I’m also receiving beta feedback on my rewritten (from MG to YA) fantasy,
Some of you may remember this MS from a year ago. It was received really well
by agents, but I was told it would sell better as a YA. After writing another
MS, I returned to this one and am now hoping to polish it up to query soon. DAGGER ISLAND
Angie: Emily is way more ambitious than me. My only project for the moment is my collab with Em, unless you count throwing Honey Nut Cheerios at my eight-month-old so I can write a project. Some days it is.
How does my work differ from others of its genre?
Emily: I like worlds with different ethnicities and landscapes, among other diversities. I feel a world isn’t complete until it’s as varied as ours is.
Angie: I think of my work as fantasy with a twist. Maybe it’s an unusual world, or fun magical limitation. Our current MS is about people separated into tribes by the seasons of their birth. Their season is the only time they possess magic.
Why do I write what I do?
Emily: I write fantasy because I enjoy building a world wrought with the same prejudices, government injustices, religions, and various ideologies we find in ours. Then I plunk my characters down in all that turmoil and watch them wither or thrive.
Angie: I second Em’s answer and add that fantasy is an escape from this world. I love the possibilities that open up when I’m not required to stay here, and I don’t have to do much research J.

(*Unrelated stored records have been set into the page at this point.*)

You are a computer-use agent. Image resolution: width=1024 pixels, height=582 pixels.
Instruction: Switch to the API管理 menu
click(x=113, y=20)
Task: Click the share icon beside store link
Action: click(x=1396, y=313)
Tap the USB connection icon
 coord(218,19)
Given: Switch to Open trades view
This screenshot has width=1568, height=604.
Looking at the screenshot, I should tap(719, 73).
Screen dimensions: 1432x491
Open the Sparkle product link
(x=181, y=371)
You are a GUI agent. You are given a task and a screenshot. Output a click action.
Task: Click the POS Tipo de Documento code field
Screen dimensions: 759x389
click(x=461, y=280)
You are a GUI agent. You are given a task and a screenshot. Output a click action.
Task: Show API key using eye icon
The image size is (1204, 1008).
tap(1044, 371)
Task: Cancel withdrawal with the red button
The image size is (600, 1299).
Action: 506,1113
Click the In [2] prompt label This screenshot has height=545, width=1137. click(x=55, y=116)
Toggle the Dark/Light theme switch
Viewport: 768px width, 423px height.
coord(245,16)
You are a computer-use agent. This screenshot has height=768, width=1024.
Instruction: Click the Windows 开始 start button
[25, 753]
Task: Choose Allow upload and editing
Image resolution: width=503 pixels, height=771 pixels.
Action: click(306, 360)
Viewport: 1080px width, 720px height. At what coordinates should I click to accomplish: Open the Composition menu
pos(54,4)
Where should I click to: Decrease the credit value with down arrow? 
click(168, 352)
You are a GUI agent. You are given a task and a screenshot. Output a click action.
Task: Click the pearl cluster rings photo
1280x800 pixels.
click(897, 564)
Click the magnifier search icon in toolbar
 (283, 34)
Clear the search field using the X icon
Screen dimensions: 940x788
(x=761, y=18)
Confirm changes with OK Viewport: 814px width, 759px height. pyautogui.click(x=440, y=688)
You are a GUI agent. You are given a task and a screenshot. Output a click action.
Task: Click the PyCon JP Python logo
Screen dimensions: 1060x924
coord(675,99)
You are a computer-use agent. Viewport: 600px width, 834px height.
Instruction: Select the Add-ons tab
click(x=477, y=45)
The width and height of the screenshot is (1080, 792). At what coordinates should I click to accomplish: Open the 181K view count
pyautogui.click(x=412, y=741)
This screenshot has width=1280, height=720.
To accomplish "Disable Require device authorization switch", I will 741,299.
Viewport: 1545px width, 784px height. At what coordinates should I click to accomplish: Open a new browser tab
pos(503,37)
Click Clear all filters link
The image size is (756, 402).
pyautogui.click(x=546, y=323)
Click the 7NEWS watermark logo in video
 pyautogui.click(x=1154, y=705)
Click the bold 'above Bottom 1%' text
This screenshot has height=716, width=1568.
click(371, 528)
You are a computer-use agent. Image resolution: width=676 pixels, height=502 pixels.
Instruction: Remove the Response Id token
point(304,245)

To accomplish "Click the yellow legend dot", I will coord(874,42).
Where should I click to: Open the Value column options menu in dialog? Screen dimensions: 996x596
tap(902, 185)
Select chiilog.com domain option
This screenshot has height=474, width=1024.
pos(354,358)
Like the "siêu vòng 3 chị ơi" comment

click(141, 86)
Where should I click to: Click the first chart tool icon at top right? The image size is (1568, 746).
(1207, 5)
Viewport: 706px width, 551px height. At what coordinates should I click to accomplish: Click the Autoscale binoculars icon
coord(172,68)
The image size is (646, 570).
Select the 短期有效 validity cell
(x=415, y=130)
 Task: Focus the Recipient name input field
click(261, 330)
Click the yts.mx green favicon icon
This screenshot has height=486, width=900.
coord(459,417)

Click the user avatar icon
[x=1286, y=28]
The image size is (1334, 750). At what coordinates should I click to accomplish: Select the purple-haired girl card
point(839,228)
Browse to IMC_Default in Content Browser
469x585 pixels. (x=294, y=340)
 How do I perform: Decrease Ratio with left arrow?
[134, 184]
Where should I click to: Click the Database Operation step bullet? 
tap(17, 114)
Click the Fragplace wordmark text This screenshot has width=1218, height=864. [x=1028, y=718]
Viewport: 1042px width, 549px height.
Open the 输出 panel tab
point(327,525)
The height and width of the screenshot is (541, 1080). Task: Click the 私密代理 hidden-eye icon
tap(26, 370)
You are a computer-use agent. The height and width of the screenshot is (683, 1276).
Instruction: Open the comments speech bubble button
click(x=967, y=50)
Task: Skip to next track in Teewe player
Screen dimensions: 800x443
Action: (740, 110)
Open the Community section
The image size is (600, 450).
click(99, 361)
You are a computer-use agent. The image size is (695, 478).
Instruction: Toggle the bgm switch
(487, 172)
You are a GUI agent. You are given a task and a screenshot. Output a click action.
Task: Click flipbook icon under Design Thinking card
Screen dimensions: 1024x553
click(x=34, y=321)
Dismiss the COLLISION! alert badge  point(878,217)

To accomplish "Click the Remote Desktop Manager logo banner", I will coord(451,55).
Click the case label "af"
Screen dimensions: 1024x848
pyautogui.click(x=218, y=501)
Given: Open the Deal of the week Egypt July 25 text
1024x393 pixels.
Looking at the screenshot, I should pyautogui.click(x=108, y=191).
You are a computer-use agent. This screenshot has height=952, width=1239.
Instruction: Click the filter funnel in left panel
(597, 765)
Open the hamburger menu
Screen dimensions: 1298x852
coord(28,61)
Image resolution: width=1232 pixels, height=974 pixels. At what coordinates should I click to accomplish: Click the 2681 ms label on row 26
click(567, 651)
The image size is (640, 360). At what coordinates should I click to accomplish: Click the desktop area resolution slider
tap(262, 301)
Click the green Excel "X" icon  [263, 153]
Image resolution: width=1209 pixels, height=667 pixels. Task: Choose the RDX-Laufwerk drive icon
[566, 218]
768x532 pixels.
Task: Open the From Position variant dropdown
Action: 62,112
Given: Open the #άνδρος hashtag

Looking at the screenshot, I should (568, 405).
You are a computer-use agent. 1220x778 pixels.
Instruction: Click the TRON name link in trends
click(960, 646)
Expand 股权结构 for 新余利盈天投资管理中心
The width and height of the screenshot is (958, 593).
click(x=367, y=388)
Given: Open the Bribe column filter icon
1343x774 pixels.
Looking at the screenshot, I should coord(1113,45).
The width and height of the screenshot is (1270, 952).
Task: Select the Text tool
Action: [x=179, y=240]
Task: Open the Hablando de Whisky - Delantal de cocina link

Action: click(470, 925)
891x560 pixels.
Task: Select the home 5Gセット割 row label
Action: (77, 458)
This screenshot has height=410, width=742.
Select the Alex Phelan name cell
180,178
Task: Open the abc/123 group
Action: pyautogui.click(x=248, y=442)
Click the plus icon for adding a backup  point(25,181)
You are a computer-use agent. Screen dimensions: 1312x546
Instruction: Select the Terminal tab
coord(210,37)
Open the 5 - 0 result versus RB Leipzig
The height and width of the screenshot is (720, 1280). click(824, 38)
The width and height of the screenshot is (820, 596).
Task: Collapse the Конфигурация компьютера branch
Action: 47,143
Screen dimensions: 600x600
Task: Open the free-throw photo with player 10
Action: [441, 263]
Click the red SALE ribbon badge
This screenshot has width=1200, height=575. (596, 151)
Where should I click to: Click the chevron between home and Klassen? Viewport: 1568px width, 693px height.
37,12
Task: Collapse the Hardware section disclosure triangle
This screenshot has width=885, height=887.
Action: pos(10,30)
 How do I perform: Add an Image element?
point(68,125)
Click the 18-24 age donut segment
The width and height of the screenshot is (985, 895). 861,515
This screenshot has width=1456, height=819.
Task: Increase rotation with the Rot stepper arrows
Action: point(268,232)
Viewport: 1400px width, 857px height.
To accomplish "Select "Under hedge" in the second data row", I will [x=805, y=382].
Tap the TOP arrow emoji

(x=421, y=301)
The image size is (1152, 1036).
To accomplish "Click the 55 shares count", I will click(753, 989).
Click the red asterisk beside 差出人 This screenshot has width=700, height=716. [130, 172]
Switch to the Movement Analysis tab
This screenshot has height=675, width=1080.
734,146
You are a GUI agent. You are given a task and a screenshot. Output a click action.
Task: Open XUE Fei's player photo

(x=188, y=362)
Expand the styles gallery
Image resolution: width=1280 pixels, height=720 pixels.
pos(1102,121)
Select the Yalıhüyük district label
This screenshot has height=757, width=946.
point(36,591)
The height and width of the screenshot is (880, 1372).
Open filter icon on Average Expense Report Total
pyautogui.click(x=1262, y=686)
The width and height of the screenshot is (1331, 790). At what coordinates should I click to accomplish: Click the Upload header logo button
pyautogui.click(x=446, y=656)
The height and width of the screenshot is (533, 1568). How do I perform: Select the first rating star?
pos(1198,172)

How does my writing process work?
Emily: Well, I just ask Angie what we should do and go with it. J Really though, working on a collaboration novel requires a lot of late night emails, early phone calls, and texts the size of the Bible. You do everything you normally do when writing—brainstorming, plotting, drafting, revising, rewriting—except you don’t have to do it alone. Two heads really are better than one.
Angie: I LOVE writing with Emily. It’s by far the most fun I’ve ever had writing. Everything is easier when you have someone to bounce ideas off of and share the stress. And just to set the record straight, any time Em says something feels off and we need to fix it—I listen. Her writing instincts are ALWAYS right.
To get really technical, this is our process: Brainstorm the world, beat out the bones of the plot, draft chapter by chapter in order, let it sit for a few months, revise for character depth and plot holes, send to betas, revise again, polish polish polish, query!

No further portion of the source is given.